Unless I am absorbing knowledge from the likes of Professor Winston, I prefer my TV to be as mindless, low-maintenance and undemanding as possible. Remind me what happened last week, too, while you're at it, because I really couldn't be bothered trying to remember on my own.

So, this is the sixth and final season and we're seeing it while it's still running in the US, where it premiered in February and bows out at the end of next month.

If you've been otherwise occupied for the past few years, the season continues the stories of the survivors of the fictional 2004 crash of Oceanic Airlines flight 815 on a mysterious island in the South Pacific. To bring you up to speed there is a recap episode, and then the story will continue with the survivors dealing with two outcomes of the detonation of a nuclear bomb on the island in the 1970s. While the on-island story continues, "flash sideways" shows a second timeline, in which Flight 815 never crashes.
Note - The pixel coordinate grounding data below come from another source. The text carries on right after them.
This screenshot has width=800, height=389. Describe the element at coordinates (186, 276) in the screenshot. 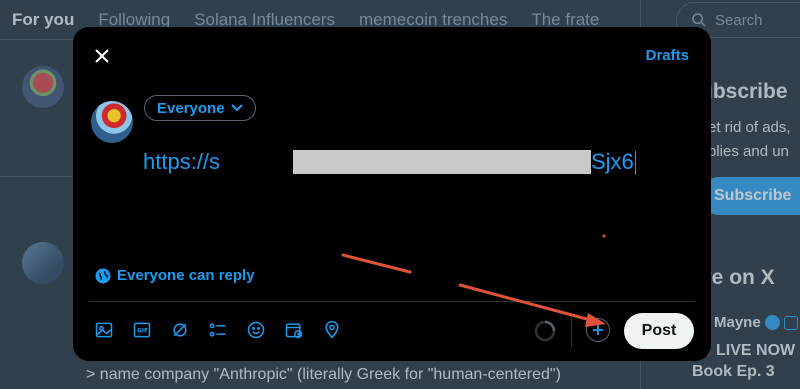

I see `reply-settings-label: Everyone can reply` at that location.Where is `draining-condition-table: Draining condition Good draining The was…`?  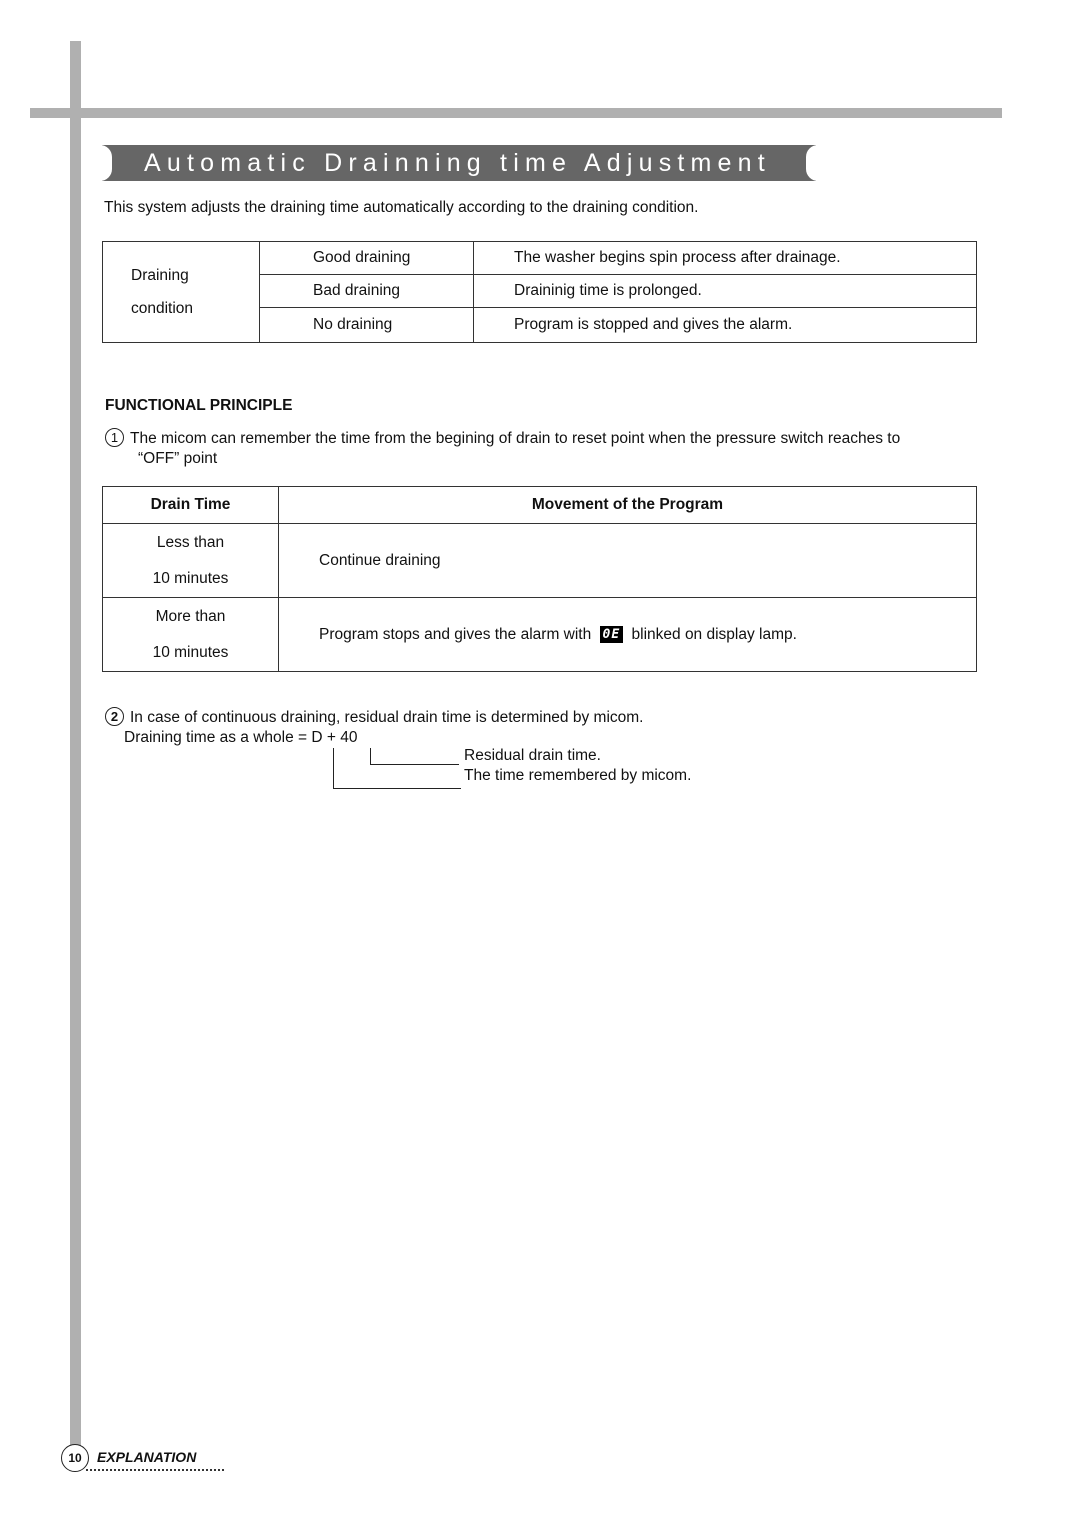 draining-condition-table: Draining condition Good draining The was… is located at coordinates (540, 292).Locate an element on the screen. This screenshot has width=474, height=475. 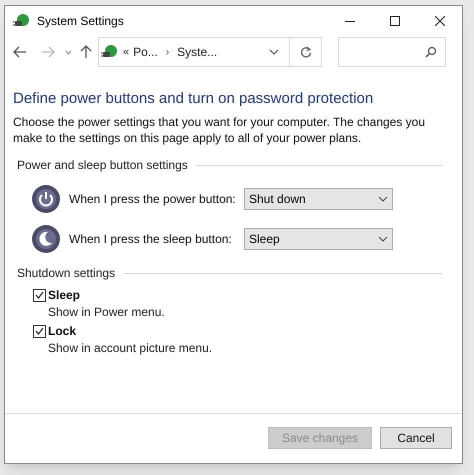
moon-icon is located at coordinates (46, 239). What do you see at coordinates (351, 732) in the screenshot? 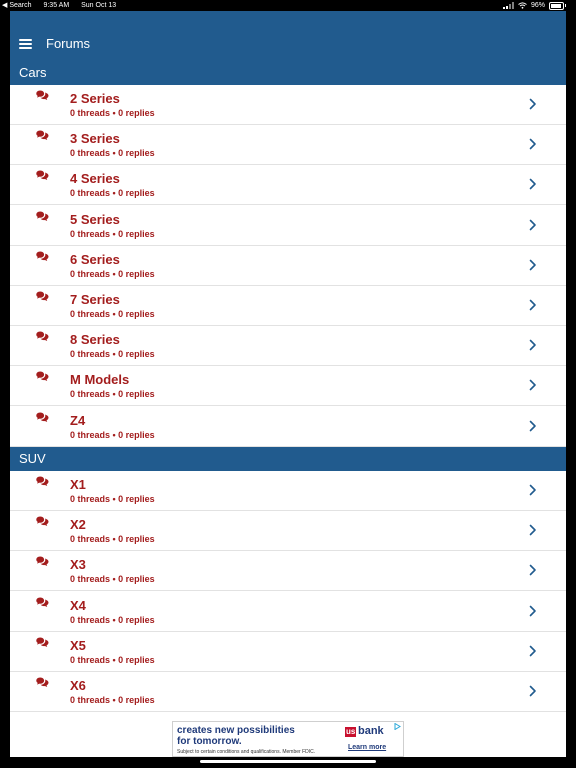
I see `logo-us: us` at bounding box center [351, 732]. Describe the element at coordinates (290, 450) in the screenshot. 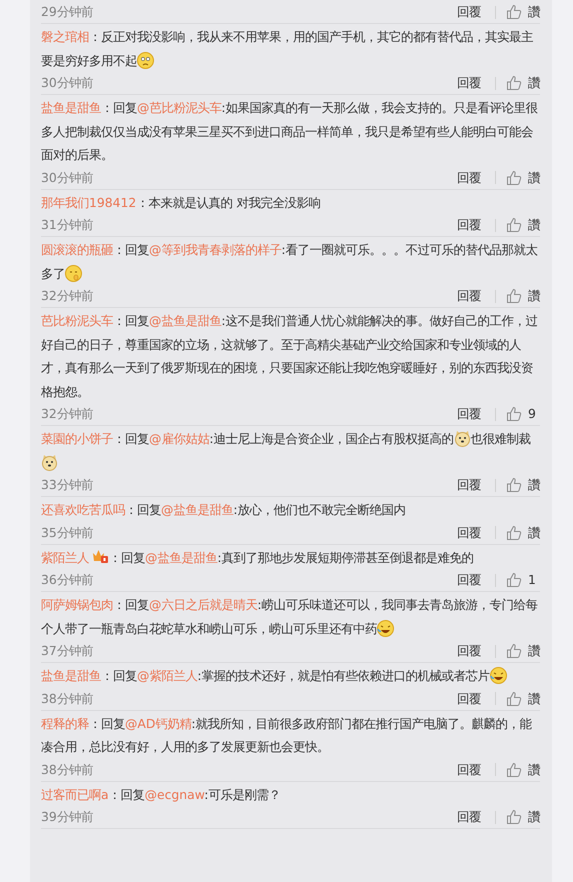

I see `comment-text: 菜園的小饼子：回复@雇你姑姑:迪士尼上海是合资企业，国企占有股权挺高的 也很难制裁` at that location.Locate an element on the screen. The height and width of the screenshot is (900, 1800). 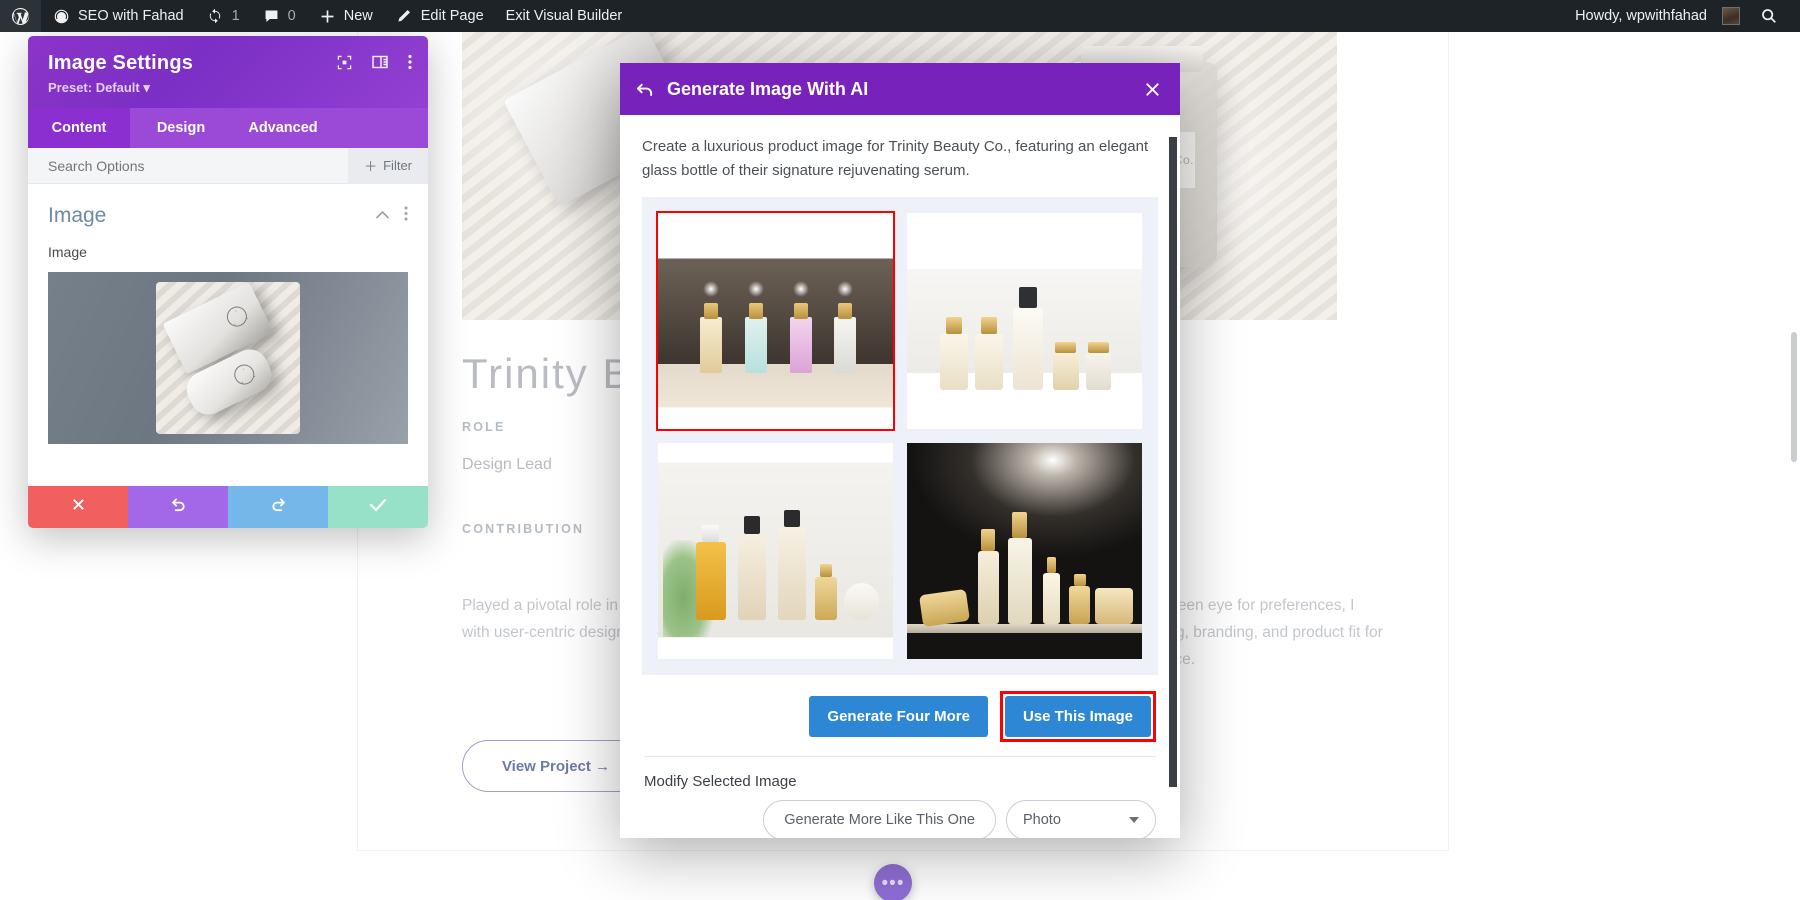
tab-content: Content is located at coordinates (79, 128).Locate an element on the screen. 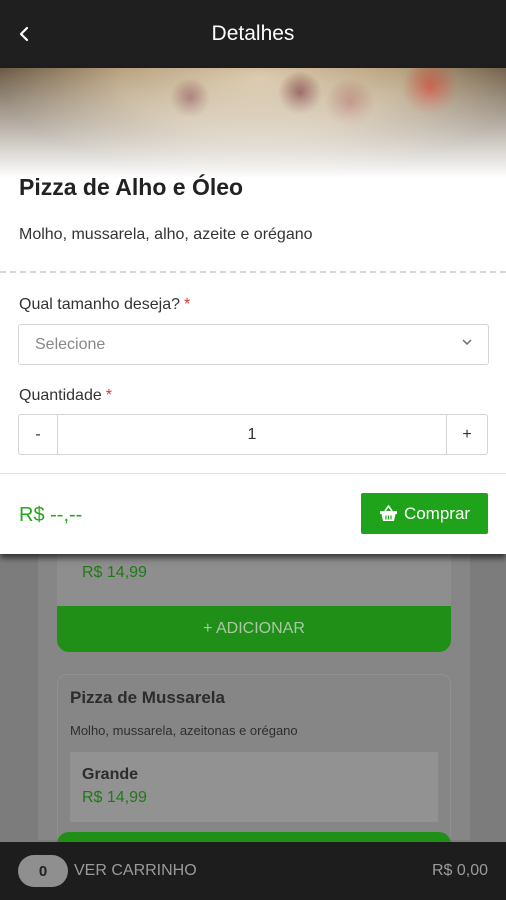 The height and width of the screenshot is (900, 506). quantity-stepper: - 1 + is located at coordinates (253, 434).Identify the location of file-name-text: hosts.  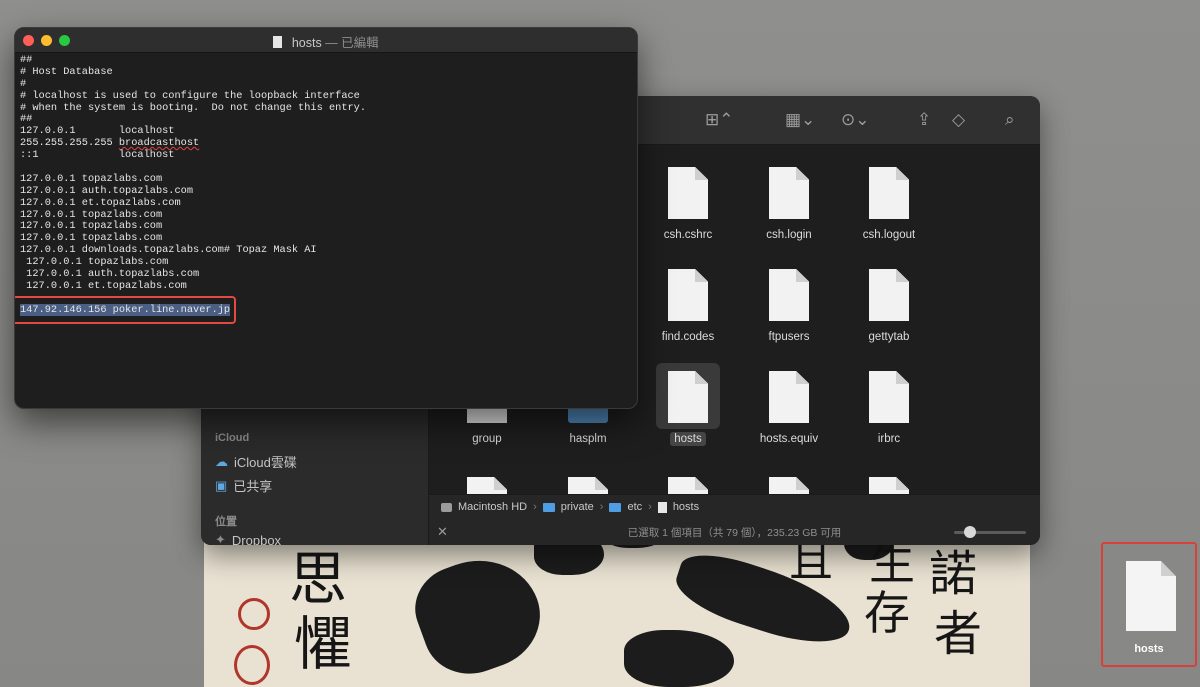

The core of the cast remains the same, but you can expect to see lots of dead people... Elizabeth Mitchell returns as fertility specialist Dr Juliet Burke; Dominic Monaghan (also in Flash Forward, M-Net on Tuesdays at 8.30pm) comes back as Charlie Pace; Jeremy Davies returns as deceased physicist Daniel Faraday and Ian Somerholder (also in Vampire Diaries, Vuzu on Mondays at 8.30pm) comes back as Boone Carlyle in several episodes.

Other faces we haven't seen for a while include Harold Perrineau (Michael Dawson), Cynthia Watros (Libby Smith), Emilie de Ravin as Claire Littleton and Michelle Rodriguez as Ana Lucia Cortez.